Parliamo quindi di una saga familiare, quindi, della famiglia di Goldaman. Si chiama "Il libro dei Baltimore" solo perché il nonno del nostro scrittore protagonista ha due figli, uno vive a Montclair vicino New York e l'altro vive a Baltimora. Entrambi si sono fatti strada nella vita e hanno una moglie e un figlio. I due ragazzi sono praticamente coetanei e le due famiglie hanno però una vita decisamente diversa.
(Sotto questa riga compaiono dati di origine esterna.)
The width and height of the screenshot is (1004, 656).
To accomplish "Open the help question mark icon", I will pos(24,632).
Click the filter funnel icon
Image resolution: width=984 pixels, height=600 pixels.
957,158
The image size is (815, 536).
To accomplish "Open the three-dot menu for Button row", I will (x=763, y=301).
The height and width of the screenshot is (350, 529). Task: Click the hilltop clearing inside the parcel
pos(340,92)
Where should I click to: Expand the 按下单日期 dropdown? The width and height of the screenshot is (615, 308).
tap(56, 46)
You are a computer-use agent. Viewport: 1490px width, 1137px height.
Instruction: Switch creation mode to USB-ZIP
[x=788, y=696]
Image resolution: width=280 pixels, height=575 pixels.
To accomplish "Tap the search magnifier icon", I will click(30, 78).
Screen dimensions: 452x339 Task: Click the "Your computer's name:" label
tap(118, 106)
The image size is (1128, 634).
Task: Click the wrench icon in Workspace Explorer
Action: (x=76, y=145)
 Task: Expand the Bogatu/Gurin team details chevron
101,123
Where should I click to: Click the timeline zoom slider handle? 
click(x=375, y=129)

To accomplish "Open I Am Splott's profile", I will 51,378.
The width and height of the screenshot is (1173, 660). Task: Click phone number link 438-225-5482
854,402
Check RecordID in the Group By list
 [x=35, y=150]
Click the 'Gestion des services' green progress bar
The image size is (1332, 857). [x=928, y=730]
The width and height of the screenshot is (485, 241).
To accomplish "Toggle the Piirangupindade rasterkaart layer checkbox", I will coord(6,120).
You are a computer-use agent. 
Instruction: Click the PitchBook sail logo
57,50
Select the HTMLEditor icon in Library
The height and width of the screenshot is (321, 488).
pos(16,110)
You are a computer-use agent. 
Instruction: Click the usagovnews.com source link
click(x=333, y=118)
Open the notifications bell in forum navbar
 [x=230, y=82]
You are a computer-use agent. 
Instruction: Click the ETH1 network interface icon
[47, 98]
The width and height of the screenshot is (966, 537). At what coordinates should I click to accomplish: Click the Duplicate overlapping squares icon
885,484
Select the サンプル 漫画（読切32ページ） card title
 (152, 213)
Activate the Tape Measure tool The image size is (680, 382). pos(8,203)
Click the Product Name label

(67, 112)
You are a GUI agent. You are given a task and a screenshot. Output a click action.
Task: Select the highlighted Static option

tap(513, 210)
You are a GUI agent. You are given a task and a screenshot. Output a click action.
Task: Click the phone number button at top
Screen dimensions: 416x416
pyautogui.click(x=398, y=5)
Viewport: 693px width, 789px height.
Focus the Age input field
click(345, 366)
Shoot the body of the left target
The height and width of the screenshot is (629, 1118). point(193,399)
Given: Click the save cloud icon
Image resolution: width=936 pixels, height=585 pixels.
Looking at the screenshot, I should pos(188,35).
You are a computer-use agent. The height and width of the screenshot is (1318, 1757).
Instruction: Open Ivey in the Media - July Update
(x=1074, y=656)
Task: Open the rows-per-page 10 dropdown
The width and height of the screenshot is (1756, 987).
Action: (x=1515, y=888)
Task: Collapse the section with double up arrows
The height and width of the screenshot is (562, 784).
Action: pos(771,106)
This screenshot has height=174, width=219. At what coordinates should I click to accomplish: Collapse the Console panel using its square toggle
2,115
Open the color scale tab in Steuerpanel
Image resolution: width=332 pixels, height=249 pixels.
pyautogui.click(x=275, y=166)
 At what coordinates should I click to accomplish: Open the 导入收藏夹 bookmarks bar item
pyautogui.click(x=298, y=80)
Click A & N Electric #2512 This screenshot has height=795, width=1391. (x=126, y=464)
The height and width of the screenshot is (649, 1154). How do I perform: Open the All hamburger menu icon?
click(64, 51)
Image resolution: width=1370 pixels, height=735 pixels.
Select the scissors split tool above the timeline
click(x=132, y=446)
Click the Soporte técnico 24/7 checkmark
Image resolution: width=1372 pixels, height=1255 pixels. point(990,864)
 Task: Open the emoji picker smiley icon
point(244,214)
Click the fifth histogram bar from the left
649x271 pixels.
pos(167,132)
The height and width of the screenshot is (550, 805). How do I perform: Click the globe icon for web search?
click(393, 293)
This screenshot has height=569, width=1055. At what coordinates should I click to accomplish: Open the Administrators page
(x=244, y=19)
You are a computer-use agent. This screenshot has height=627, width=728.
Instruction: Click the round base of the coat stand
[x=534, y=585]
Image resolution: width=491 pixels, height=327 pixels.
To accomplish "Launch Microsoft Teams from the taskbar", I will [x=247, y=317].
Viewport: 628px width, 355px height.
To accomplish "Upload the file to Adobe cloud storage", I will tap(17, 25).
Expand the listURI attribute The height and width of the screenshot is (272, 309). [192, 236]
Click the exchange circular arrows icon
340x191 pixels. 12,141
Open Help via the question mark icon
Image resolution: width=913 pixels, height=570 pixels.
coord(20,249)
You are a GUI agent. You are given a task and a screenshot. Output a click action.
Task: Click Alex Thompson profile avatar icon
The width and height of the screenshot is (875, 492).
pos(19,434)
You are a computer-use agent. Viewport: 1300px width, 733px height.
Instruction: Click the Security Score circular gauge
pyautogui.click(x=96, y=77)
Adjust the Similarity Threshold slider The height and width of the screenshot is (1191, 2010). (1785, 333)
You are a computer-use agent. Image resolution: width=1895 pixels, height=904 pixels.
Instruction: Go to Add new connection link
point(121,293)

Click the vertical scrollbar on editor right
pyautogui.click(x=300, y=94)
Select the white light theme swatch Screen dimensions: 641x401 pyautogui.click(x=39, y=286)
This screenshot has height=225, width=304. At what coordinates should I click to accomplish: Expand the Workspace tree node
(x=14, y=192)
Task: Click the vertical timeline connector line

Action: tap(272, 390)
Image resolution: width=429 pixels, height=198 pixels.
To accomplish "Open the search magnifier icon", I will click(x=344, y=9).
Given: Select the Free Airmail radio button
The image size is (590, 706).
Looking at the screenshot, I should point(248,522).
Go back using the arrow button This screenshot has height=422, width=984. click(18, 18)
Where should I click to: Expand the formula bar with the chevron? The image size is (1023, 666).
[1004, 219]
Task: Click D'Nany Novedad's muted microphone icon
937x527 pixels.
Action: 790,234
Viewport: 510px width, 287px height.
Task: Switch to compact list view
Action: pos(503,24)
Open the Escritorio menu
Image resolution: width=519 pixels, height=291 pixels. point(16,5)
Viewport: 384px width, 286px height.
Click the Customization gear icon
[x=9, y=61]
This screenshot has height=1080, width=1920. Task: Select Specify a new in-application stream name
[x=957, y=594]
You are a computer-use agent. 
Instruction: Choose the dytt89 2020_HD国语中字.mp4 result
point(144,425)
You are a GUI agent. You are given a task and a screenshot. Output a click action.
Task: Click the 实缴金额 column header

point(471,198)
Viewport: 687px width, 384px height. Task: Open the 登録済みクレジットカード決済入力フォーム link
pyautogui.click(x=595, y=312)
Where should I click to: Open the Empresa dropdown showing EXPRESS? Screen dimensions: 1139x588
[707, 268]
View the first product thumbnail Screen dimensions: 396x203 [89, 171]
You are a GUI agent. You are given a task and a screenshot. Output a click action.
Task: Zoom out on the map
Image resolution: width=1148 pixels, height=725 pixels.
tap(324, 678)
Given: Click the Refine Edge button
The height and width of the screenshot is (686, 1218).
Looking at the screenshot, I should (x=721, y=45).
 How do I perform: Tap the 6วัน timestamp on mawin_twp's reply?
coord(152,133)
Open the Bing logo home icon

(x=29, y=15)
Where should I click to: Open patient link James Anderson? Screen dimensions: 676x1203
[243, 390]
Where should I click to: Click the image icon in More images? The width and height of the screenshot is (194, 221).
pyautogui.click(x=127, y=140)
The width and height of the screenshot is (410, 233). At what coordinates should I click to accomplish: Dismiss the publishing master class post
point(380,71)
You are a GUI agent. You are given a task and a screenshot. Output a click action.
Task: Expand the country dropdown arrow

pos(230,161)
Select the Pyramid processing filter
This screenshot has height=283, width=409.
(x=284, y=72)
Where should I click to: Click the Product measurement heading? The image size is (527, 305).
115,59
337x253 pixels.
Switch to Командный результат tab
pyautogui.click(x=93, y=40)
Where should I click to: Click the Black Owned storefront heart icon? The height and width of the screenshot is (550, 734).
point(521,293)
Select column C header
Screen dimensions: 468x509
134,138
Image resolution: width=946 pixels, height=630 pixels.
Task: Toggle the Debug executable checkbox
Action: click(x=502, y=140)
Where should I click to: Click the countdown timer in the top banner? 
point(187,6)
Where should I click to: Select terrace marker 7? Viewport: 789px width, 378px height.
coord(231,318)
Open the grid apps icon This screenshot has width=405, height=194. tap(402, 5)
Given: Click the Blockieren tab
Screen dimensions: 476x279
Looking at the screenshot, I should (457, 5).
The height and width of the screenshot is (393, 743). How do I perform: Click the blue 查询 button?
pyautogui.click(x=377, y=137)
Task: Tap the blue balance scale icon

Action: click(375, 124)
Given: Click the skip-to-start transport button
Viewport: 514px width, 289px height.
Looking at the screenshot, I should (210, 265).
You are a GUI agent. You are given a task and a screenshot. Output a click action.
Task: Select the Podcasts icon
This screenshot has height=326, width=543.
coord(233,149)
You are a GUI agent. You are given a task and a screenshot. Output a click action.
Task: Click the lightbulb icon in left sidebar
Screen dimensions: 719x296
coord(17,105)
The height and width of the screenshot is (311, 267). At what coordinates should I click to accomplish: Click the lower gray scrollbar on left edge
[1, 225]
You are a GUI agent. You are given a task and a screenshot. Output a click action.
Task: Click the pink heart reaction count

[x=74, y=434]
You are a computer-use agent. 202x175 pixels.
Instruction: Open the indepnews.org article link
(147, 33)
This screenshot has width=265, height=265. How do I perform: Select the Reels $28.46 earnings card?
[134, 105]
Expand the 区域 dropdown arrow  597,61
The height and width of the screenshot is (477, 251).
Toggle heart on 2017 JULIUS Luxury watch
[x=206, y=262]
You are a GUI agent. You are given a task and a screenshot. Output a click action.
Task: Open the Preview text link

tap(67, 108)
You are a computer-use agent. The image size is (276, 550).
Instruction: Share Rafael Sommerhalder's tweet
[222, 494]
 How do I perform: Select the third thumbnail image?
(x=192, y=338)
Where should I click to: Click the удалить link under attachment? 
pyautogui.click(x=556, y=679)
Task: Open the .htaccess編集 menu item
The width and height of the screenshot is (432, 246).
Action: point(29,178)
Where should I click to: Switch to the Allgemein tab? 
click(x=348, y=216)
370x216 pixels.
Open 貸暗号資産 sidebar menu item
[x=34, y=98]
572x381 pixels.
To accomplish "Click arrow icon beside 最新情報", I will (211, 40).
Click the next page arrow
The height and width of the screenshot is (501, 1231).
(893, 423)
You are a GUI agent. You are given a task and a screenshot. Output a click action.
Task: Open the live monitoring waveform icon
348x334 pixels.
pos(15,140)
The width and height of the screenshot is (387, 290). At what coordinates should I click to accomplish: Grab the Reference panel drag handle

Saul, lo zio di Baltimora, ha successo come avvocato, vive con tutti gli agi di una classe privilegiata cosa che non succede al ramo di Montclair. La storia inizia quando lo scrittore comincia a rivangare il passato partendo dalla sua infanzia. Inutile dire che già dalle prime pagine si intuisce dove vada a parare, senza che io ve lo scriva, solo pensando a due famiglie dello stesso ramo che vivono realtà completamente distinte e che si incontrano per le feste comandate ogni anno.

E infatti una storia che già nasce un un cliché grosso come una casa, deve minimizzare questo difetto con altri interventi, avrà pensato Dicker, e ce l'ha messa proprio tutta, non ha tagliato nulla, proprio per rendere la storia piena zeppa di eventi, per la maggior parte inutili. Quindi improvvisamente il cliché trasforma la trama grazie al numero elevatissimo di eventi in una storia da soap opera americana. Devi parlare di una cosa occorsa 5 anni prima e che fai? Non racconti la storia di tutti i protagonisti minuto per minuto? Magari anche quella dei vicini e dei vicini dei vicini? Ecco quello che c'è. Storie su storie, tanto che, a pagina 300 è come se tu ancora non avessi iniziato a leggere. La tempistica così confusa, fra presente narrativo e passato, trapassato, passato prossimo è così disarticolata e confusa che ad un certo punto ti rendi conto che, a tre quarti de romanzo, il presente narrativo non è così presente, ma è anch'esso passato, non si sa da quanto, ma lo è. E allora torni indietro nel pensiero di aver perso qualche informazione importante che è inutile cercare perché non c'è.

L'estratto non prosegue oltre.